Hi Folks,

I have more of a "what-would-you-do" question than an actual coding question. It relates to a project I am currently working on. In this project, we are tasked with combining several marketplace APIs into one interface. Each API has its own unique way of categorizing products. The top-level parent categories for all the APIs we are looking at are more-or-less the same with some variations. But, the subcategories are wildly different.

For example, one API requires long bread-crumb trails to select a category, such as: Sports > Ball Sports > New England > Football > Active Teams > Patriots > Memorabilia. While another API has two-level categorization: Sports > Patriots Memorabilia. In many cases, there are sub-categories that don't relate whatsoever to the subcategories of other APIs.

So, the question is - what is the best approach to take when designing the interface? We are currently wrestling between two possibilities:

1) Design a custom category UI on the client and then build logic into the server that is able to sort through the needs of the various APIs based on user-selected choices.

2) Create the UI in such a way that the user has to walk through the necessary steps for each individual API. Depending on user settings, this means that he may need to fill out API - specific information 5,6,10, or more times.

Data to examine ->
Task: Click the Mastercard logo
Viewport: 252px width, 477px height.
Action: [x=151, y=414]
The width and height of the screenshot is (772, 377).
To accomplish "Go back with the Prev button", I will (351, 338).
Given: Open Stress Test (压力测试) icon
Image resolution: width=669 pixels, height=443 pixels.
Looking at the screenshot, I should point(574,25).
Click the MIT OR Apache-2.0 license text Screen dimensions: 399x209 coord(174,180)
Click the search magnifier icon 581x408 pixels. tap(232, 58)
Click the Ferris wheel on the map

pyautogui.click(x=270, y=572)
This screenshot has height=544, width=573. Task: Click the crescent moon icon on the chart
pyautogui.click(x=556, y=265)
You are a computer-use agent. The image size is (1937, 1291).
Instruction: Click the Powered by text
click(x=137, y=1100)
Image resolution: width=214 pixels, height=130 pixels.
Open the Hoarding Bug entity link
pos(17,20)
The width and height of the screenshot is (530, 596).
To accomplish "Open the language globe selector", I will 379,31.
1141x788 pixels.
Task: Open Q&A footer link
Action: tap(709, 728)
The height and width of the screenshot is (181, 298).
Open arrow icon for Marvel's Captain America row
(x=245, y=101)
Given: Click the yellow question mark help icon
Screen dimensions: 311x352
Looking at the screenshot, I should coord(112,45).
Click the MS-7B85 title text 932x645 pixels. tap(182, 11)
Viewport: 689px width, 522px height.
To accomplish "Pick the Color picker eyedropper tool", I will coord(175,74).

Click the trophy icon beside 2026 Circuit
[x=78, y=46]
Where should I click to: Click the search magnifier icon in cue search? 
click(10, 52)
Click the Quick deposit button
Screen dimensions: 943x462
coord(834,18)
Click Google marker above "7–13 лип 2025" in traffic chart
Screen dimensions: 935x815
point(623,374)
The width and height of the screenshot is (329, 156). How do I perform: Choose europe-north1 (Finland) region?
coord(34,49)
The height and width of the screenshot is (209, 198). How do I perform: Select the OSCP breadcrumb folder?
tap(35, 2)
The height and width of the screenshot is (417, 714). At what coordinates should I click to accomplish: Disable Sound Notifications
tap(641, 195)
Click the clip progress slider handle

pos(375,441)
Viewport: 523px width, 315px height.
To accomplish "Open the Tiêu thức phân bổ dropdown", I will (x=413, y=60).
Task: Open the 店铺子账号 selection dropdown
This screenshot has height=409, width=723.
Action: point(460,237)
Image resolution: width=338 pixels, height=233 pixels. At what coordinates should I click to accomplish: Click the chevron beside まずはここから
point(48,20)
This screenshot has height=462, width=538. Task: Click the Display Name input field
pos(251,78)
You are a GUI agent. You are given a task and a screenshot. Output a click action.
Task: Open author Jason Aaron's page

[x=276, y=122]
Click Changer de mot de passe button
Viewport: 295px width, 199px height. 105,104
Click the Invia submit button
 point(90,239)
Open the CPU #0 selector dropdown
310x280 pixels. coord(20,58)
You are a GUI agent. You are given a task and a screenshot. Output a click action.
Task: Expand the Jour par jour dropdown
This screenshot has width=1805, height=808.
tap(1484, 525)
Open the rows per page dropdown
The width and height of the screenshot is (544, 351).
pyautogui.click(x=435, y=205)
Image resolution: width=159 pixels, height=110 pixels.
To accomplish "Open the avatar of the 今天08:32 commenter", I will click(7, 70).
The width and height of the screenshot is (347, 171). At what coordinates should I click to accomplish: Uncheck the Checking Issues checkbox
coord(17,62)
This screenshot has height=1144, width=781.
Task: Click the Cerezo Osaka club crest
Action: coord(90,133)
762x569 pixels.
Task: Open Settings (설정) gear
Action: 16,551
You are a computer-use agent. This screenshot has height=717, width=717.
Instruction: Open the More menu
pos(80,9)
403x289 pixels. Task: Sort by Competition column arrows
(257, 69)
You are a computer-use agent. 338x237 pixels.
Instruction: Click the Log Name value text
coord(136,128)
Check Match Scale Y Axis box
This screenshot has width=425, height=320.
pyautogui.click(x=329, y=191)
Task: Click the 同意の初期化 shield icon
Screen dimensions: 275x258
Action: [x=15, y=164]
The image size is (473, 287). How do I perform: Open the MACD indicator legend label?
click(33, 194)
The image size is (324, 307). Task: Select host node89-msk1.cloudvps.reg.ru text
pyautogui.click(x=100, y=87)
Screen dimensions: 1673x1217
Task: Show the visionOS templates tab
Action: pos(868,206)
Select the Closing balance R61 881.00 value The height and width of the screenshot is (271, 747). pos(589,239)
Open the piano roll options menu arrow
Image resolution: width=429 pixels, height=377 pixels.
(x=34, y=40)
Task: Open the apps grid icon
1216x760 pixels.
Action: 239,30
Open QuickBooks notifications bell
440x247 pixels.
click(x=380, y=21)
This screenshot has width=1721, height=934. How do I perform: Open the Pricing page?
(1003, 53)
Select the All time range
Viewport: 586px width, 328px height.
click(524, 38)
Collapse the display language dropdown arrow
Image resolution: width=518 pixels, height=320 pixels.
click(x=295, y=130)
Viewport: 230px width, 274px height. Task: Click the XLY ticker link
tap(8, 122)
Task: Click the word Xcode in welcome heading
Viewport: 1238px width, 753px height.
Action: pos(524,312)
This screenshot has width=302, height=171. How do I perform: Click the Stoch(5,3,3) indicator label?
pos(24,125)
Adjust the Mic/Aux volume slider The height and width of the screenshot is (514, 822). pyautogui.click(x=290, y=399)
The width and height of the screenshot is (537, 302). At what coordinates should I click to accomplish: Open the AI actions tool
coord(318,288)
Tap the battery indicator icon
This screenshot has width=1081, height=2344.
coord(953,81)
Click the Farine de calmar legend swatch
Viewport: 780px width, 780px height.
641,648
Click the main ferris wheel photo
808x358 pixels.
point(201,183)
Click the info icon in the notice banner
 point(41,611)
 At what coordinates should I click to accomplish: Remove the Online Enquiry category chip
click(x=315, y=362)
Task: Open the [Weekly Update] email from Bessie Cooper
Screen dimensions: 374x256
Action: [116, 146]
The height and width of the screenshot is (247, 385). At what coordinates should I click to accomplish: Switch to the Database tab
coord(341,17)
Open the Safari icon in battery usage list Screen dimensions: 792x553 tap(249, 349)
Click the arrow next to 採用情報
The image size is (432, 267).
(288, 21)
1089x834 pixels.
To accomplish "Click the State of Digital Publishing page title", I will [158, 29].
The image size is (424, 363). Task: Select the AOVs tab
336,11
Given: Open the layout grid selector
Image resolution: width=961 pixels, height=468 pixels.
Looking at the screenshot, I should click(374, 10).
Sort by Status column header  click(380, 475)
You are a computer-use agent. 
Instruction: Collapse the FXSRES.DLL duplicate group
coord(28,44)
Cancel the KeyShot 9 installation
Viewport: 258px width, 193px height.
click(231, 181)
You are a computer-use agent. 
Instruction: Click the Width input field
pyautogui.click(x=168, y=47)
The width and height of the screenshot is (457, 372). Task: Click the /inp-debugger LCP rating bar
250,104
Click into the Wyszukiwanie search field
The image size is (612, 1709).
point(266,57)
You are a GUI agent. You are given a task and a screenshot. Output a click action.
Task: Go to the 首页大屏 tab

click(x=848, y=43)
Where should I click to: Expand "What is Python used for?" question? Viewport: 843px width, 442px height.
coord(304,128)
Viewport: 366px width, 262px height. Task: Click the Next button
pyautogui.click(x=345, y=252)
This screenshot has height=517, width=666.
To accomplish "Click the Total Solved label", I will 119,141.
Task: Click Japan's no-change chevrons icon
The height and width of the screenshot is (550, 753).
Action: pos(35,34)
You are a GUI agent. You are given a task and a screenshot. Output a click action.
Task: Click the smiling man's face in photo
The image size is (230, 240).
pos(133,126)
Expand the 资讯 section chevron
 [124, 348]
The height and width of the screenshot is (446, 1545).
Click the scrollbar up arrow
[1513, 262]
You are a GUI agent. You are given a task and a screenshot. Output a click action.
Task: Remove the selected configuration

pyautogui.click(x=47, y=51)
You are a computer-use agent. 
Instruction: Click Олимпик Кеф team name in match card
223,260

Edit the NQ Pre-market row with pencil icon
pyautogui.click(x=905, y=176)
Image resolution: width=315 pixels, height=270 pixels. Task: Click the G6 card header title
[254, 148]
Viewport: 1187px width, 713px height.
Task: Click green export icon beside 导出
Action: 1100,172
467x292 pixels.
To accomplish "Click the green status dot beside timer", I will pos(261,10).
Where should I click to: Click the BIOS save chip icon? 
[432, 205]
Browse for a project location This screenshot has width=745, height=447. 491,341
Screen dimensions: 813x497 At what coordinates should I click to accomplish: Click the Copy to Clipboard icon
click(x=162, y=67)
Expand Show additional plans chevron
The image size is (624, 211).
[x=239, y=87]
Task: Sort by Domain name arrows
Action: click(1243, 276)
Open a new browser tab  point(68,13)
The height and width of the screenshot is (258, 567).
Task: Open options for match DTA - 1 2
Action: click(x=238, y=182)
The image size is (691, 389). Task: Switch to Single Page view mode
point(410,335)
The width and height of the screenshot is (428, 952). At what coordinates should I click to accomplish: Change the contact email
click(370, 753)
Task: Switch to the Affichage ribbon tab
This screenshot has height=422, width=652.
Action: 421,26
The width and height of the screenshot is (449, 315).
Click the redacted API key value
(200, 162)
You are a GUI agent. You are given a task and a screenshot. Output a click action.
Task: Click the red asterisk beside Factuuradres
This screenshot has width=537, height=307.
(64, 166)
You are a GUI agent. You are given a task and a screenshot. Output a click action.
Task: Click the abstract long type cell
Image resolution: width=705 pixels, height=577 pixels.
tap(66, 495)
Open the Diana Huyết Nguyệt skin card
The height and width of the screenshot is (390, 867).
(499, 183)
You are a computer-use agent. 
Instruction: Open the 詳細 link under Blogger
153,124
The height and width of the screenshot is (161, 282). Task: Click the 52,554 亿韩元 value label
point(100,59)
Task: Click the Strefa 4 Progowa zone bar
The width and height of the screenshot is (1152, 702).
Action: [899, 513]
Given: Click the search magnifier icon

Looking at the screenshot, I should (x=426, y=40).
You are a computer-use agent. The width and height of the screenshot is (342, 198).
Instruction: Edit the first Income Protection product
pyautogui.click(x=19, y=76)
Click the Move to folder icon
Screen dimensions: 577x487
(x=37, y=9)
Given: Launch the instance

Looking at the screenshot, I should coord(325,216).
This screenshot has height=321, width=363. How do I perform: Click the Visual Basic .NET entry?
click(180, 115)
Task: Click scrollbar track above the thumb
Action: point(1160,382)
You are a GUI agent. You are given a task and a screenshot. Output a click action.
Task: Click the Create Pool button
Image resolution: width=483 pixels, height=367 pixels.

Required action A -> In the forum post on combining marketplace APIs, how many levels of categorization does the second API in the example use?
Required action B -> Please extend the forum post on combining marketplace APIs, picking up right after its final sentence.

Task result A -> Two levels, as in Sports > Patriots Memorabilia.

Task result B ->
While I am told that option number one is a real programming nightmare (the example I am given is changing API data fields) I feel strongly that option number two will piss off customers.

Any ideas out there??


You have to provide to your clients a consistent not changing interface.

I would like to see an example of the two different approaches you have in mind.

+1  A: 

Number One isn't that bad of a nightmare. Your users' experience is the number one priority; never forget that. If the user has an easier time navigating a shorter route, then give them that opportunity. Also, I would wrap the API with some abstraction so my code doesn't know about the API at all and only knows about the abstraction layer. This way I can change APIs and leave most of my code alone, only changing the abstraction layer.

Use a session to pass data from page to page and a factory to create the page's state on entry based on the session data; this will strengthen the context between page, state, and user data.

Keep first level objects (the ones the page directly talks to) in context to the page; this will help when diagnosing problems.

Most importantly, create a series of tests for your abstraction layer that test every object, function, and input output pair to make sure your application is rock solid.

Thanks Scott - it looks like we are going down this road.
Code Sherpa
You're very welcome.
+2  A: 

This a very hard problem. If you search for "ontology product classification" you'll find many research papers and discussions on the topic. If one was simply a more detailed version of the other it would be quite feasible, but your description implies that isn't the case, and thus you'll need to construct your own classification scheme and map the others onto it.

Do you have a common key (UPC code? or other) that will allow you to verify your mapping between the different product categories? If so, you might be able to construct your own categorization scheme and then map the others onto it with some degree of success.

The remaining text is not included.